→ WORK REQUIRED
Write the next part of the forum post below about a five-year marriage that is ending, starting right after its last sentence.

→ TEXT TO READ
First of all, greetings to everyone! I've been reading these forums for quite some time and now i want to share my story.
My marrage of 5 years (no children) is soon over.
There are lots of details that could be told but i try to summ it up as good as i can.

Starting on August 28th 2012 the day when she told me that she cheated on me. Not because she wanted to, she was drunk and is supected something for a long time. Well or at least it was her version of the truth.
At work (she's a waitress) with a tourist, only one time. She's fell in Love with him, they had Sex and he left.
Well that rocked my world but as i will reveal later on this was not the truth, it was a big fat lie and i found out the truth months later. 
Anyways after she told me, i left and stayed at my parents for 2 weeks, noticing that she slowly changed. She became insulting, aggressive and disreseptfull towards me.
So i decided to return home to check what was going. It was a surprise comeback, she was at work and i found strange things.
Her panty in the bed, a piece of used toilet paper besides it and hairgel in the bathroom (i don't use hairgel).

→ INFORMATION PROVIDED
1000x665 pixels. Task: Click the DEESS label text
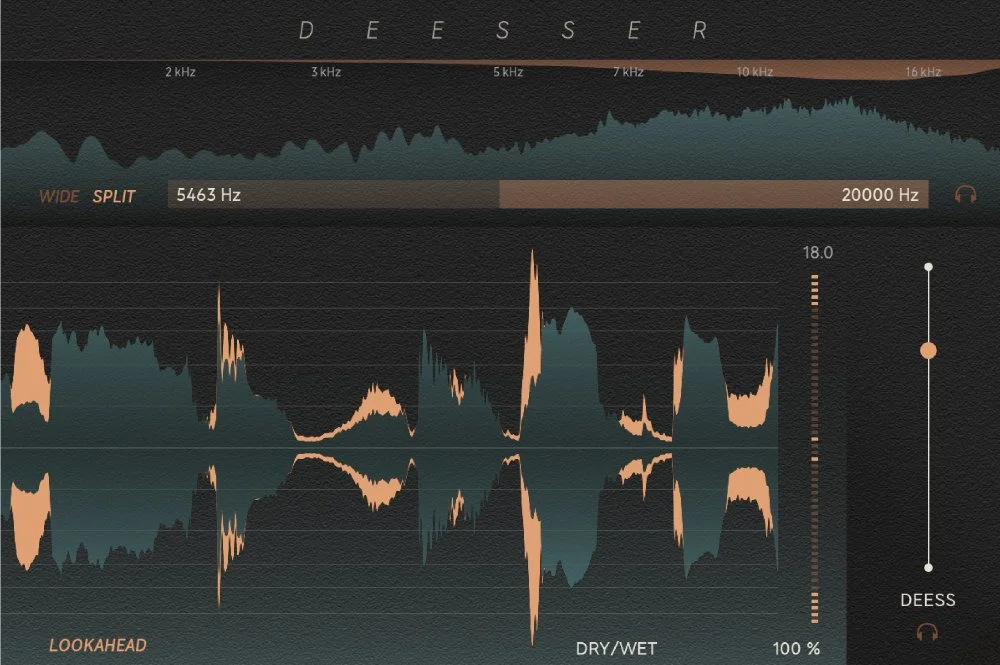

→ RESPONSE FOR THIS EXERCISE
I went to work, surprised her and confronted her but she had a good explenation for all of it and i bought it..again.
I've stayed 2 more weeks with her, it was unbearable. The constant stream of disrespect and hatred towards me struck me like a train. And i've kept hanging on to the tourist story even though i started to suspect that there was more to this than meets the eye. 
I kept visiting her at work (a restaurant+bar), the place where it all happened. One of her colleges was very nice to me and we've talked a lot, almost like friends.
Than douring those 2 weeks i've noticed the way she looked at him, talked with him, that all the time after work he was with us, comming along or miraculously finding us in a bar or disco near by. 
But i kept thinking, it wass a tourist and that guy looks like ****, how can woman touch such a man and for sure my wife would never even consider this man....well so i kept ignoring. 
Though my heart sounded an alarm, i choose to ignore it.

One night it escalated. We've been out dancing, that guy was with us again. We went upstairs, she told me to stay (she forgot something downstairs) and wait.
After a min i had a bad feeling went downstairs and caught them dancing with strange look on their faces again.
i grabbed the guy and threw him against the wall. 
She ran away, made a scene, i ran after her and found her outside 30 min later.
I had to apologize to him she was very upset about his wellbeing. We went home and it escalated so i threw her out of our home.
I was so done i calledher mother and told her what happened cause i fellt that i've had lost controll over the situation and i needed help.
Then it started raining and i started searching for her. i found her at the side of the road sitting with all her stuff not far from our home.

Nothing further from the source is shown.